Exercise description – Copy the lines that begin with the one containing "Task: Disable the" and end with the one containing "click(x=184, y=84)", reproducing them character for character.

Data listing –
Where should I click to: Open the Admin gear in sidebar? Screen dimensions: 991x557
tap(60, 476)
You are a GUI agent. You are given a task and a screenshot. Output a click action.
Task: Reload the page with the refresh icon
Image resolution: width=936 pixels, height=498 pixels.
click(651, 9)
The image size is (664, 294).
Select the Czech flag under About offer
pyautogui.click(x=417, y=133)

* * *

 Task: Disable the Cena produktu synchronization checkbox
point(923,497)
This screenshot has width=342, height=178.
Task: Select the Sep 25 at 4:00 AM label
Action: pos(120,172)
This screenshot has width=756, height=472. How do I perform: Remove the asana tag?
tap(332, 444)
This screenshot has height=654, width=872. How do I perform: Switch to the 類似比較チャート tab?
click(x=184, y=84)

---

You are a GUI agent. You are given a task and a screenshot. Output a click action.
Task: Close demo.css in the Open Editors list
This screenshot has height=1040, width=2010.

Task response –
 Task: Disable the Cena produktu synchronization checkbox
point(923,497)
This screenshot has width=342, height=178.
Task: Select the Sep 25 at 4:00 AM label
Action: pos(120,172)
This screenshot has width=756, height=472. How do I perform: Remove the asana tag?
tap(332, 444)
This screenshot has height=654, width=872. How do I perform: Switch to the 類似比較チャート tab?
click(x=184, y=84)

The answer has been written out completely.